Um dia o Rei teve uma idéia. Era a primeira da vida
toda, e tão maravilhado ficou com aquela idéia azul, que não quis saber de
contar aos ministros. Desceu com ela para o jardim, correu com Ela nos
gramados, brincou com ela de esconder entre outros pensamentos, encontrando-a
sempre com igual alegria, linda idéia dele toda azul.
Brincaram
até o Rei adormecer encostado numa árvore.
Foi
acordar tateando a coroa e procurando a idéia, para perceber o perigo. Sozinha
no seu sono, solta e tão bonita, a idéia poderia ter chamado a atenção de
alguém.
Bastaria
esse alguém pegá-la e levar.
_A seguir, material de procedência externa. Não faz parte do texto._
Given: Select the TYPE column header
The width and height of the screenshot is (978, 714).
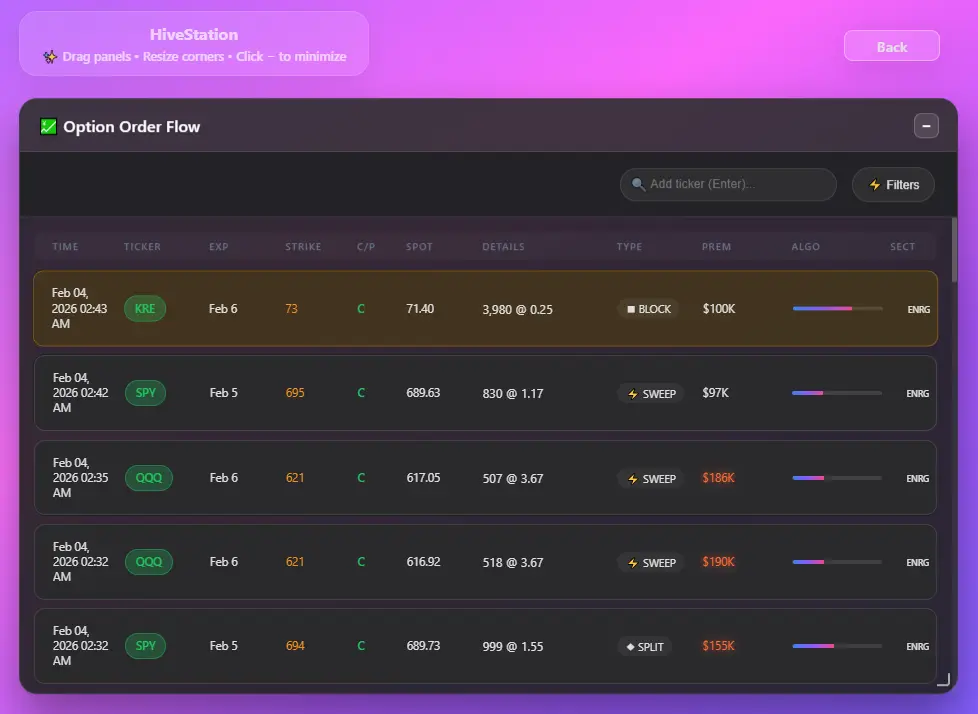Looking at the screenshot, I should (x=630, y=246).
É tão fácil roubar uma idéia: Quem jamais saberia
que já tinha dono?
Com
a idéia escondida debaixo do manto, o Rei voltou para o castelo. Esperou a
noite. Quando todos os olhos se fecharam, saiu dos seus aposentos, atravessou
salões, Desceu escadas, subiu degraus, até Chegar ao Corredor das Salas do
Tempo.
Portas
fechadas, e o silêncio.
Que
sala escolher?
Diante
de cada porta o Rei parava, pensava, e seguia adiante. Até chegar à Sala do
Sono.
Abriu.
Na sala acolchoada os pés do Rei afundavam até o tornozelo, o olhar se
embaraçava em gazes, cortinas e véus pendurados como teias.
Sala
de quase escuro, sempre igual. O Rei deitou a idéia adormecida na cama de
marfim, baixou o cortinado, saiu e trancou a porta.
A
chave prendeu no pescoço em grossa corrente. E nunca mais mexeu nela.
O
tempo correu seus anos. Idéias o Rei não teve mais, nem sentiu falta, tão
ocupado estava em governar. Envelhecia sem perceber, diante dos educados
espelhos reais Que mentiam a verdade. Apenas, sentia-se mais triste e mais só,
sem que nunca mais tivesse tido vontade de brincar nos jardins.
Só
os ministros viam a velhice do Rei. Quando a cabeça ficou toda branca,
disseram-lhe que já podia descansar, e o libertaram do manto.
Posta
a coroa sobre a almofada, o Rei logo levou a mão à corrente.
Ninguém
mais se ocupa de mim - dizia atravessando salões e descendo escadas a caminho
das Salas do Tempo - ninguém mais me olha. Agora posso buscar minha Linda idéia
e guardá-la só para mim.
Abriu
a porta, levantou o cortinado.
Na
cama de marfim, a idéia dormia azul como naquele dia.
Como
naquele dia, jovem, tão jovem, uma idéia menina. E linda. Mas o Rei não era
mais o Rei daquele dia.
Entre
ele e a idéia estava todo o tempo passado lá fora, o tempo todo parado na Sala
do Sono. Seus olhos não viam na idéia a mesma graça. Brincar não queria, nem
Rir. Que fazer com ela? Nunca mais saberiam estar juntos como naquele dia.
Sentado
na beira da cama o Rei chorou suas duas últimas lágrimas, as que tinha guardado
para a maior tristeza.
Depois baixou o cortinado, e deixando a idéia
adormecida, fechou para sempre a porta.